• _Problem to work on_:
Every single entry that follows must be copied exactly.

• _Source records_:
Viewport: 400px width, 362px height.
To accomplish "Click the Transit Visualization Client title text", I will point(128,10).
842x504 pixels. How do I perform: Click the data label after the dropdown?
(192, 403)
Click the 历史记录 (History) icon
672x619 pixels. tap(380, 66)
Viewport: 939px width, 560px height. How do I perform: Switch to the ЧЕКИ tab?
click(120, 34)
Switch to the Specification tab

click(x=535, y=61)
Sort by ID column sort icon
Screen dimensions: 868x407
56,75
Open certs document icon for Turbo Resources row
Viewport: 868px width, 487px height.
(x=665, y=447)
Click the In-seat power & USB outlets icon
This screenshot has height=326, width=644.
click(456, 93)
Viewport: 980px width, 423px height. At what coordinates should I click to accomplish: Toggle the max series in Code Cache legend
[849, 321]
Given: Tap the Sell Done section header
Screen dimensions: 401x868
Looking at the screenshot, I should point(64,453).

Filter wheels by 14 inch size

• _Problem solution_:
Viewport: 400px width, 362px height.
To accomplish "Click the Transit Visualization Client title text", I will point(128,10).
842x504 pixels. How do I perform: Click the data label after the dropdown?
(192, 403)
Click the 历史记录 (History) icon
672x619 pixels. tap(380, 66)
Viewport: 939px width, 560px height. How do I perform: Switch to the ЧЕКИ tab?
click(120, 34)
Switch to the Specification tab

click(x=535, y=61)
Sort by ID column sort icon
Screen dimensions: 868x407
56,75
Open certs document icon for Turbo Resources row
Viewport: 868px width, 487px height.
(x=665, y=447)
Click the In-seat power & USB outlets icon
This screenshot has height=326, width=644.
click(456, 93)
Viewport: 980px width, 423px height. At what coordinates should I click to accomplish: Toggle the max series in Code Cache legend
[849, 321]
Given: Tap the Sell Done section header
Screen dimensions: 401x868
Looking at the screenshot, I should point(64,453).

Filter wheels by 14 inch size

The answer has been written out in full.